A spokeswoman for Hyatt also added, at the time: “The great thing about Hyatt’s business model is that we have flexibility to be nimble, to learn by experimenting and collaborating, to make decisions, and to explore different accommodation models, among other things.”
With Hyatt’s newest investment in Oasis, it’s clear the company is doing just that.
Stanberry said he hopes the new partnership with Hyatt will help Oasis reach its goal of being in 50 markets by 2019 and expanding into the Asia-Pacific market, as well as increasing brand awareness for Oasis and accessing an even larger customer base.
During Hyatt’s second quarter 2017 earnings call with investors, Hoplamazian mentioned Hyatt’s investment in Oasis in his prepared remarks, and noted that the company is “also evaluating other opportunities that are complementary to our hotel business and will resonate with our customer base and add to our growth story.”

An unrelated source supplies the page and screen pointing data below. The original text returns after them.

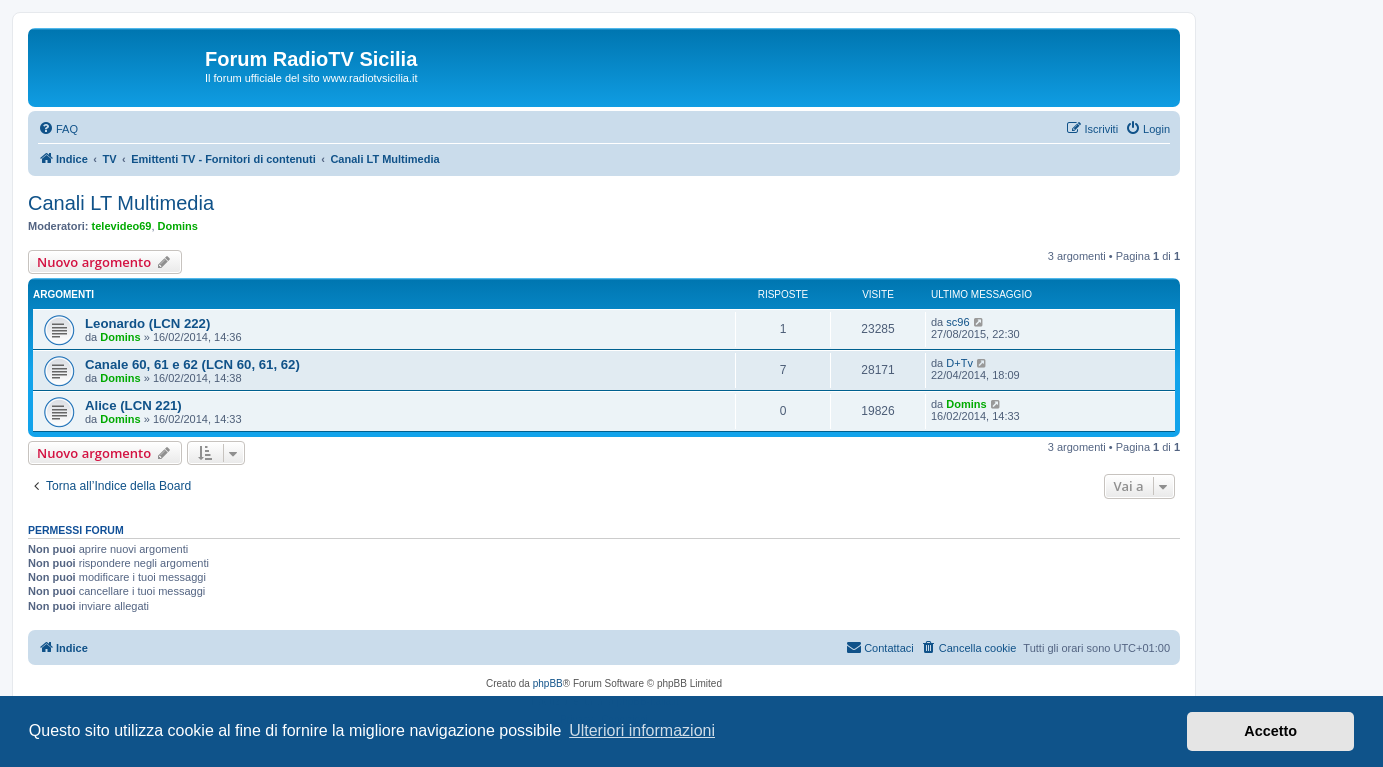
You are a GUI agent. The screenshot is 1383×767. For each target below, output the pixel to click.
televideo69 (122, 226)
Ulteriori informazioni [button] (642, 730)
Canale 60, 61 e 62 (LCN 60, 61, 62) (192, 364)
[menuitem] (58, 129)
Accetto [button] (1270, 731)
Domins (178, 226)
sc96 (957, 322)
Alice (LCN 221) (133, 405)
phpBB (548, 683)
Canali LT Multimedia (121, 203)
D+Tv (959, 363)
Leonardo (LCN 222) (147, 323)
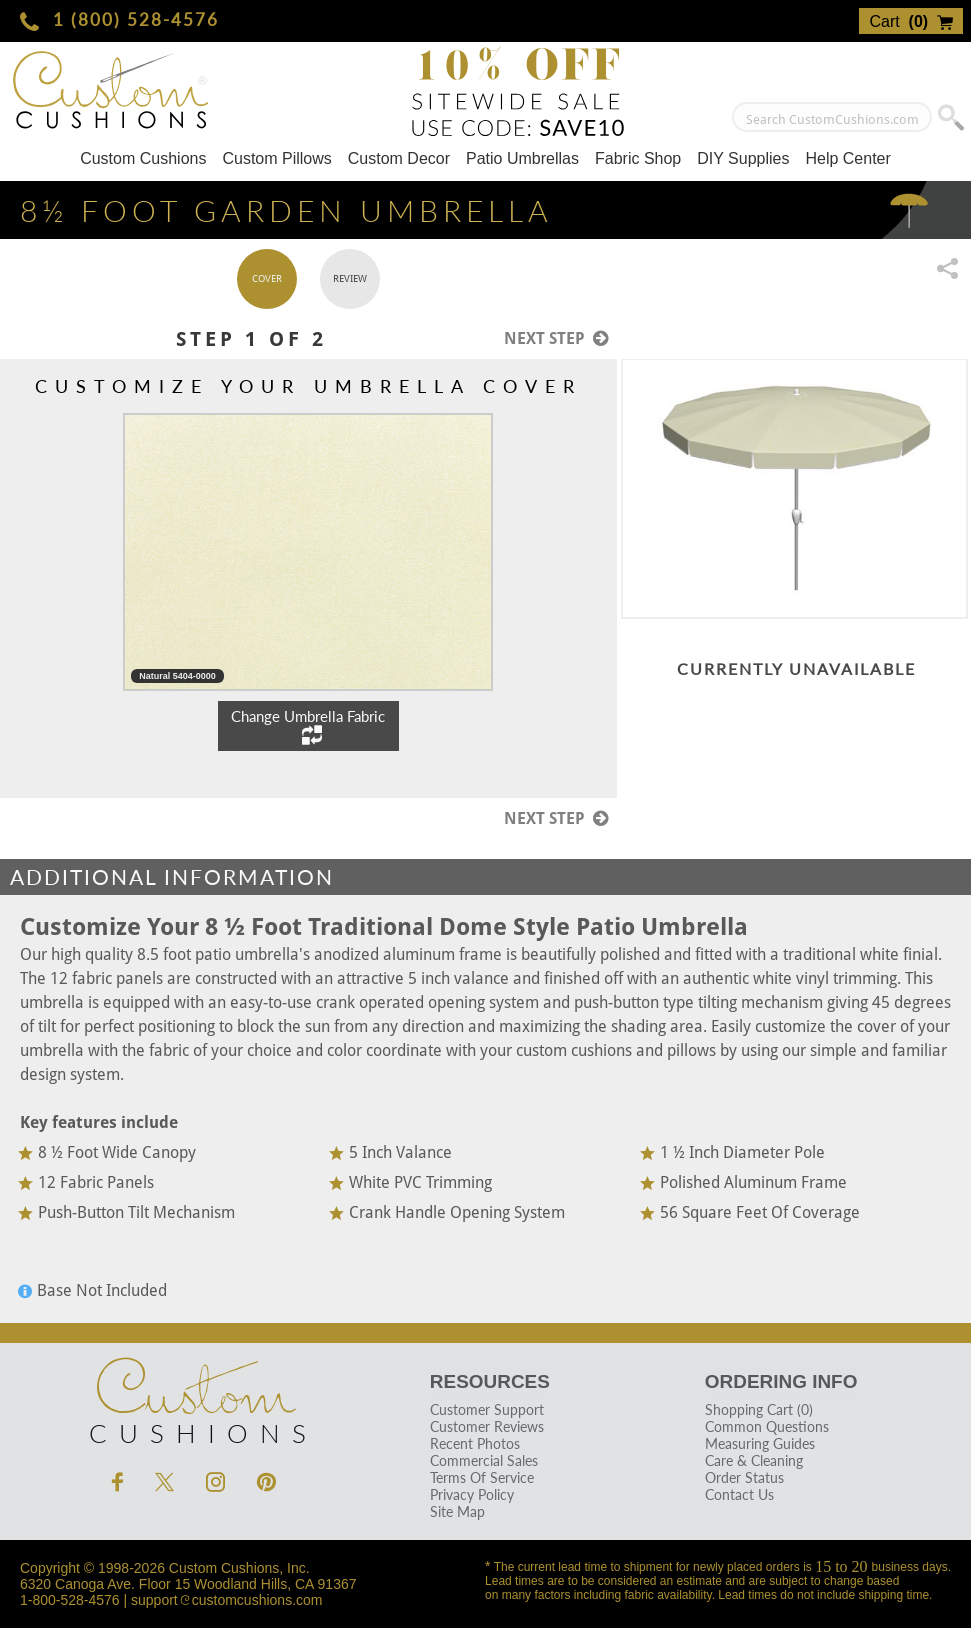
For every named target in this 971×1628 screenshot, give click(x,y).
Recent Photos (475, 1443)
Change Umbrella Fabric (308, 726)
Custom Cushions (143, 158)
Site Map (457, 1511)
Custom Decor (399, 158)
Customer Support (487, 1409)
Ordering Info (781, 1381)
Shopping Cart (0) (759, 1409)
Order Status (744, 1477)
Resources (490, 1381)
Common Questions (767, 1426)
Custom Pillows (276, 158)
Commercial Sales (484, 1460)
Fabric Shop (638, 158)
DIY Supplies (743, 158)
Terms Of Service (482, 1477)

And when asked about the possible synergies to be developed between Hyatt and Oasis, he said, “I would say, ‘stay tuned’ to that. We are evaluating the best way for us to create visibility to and engagement with our World of Hyatt guest for those kinds of offerings. We do intend, over time, to create a channel through which World of Hyatt members can have alternative offerings in the style and manner of what Oasis does in their existing portfolio.”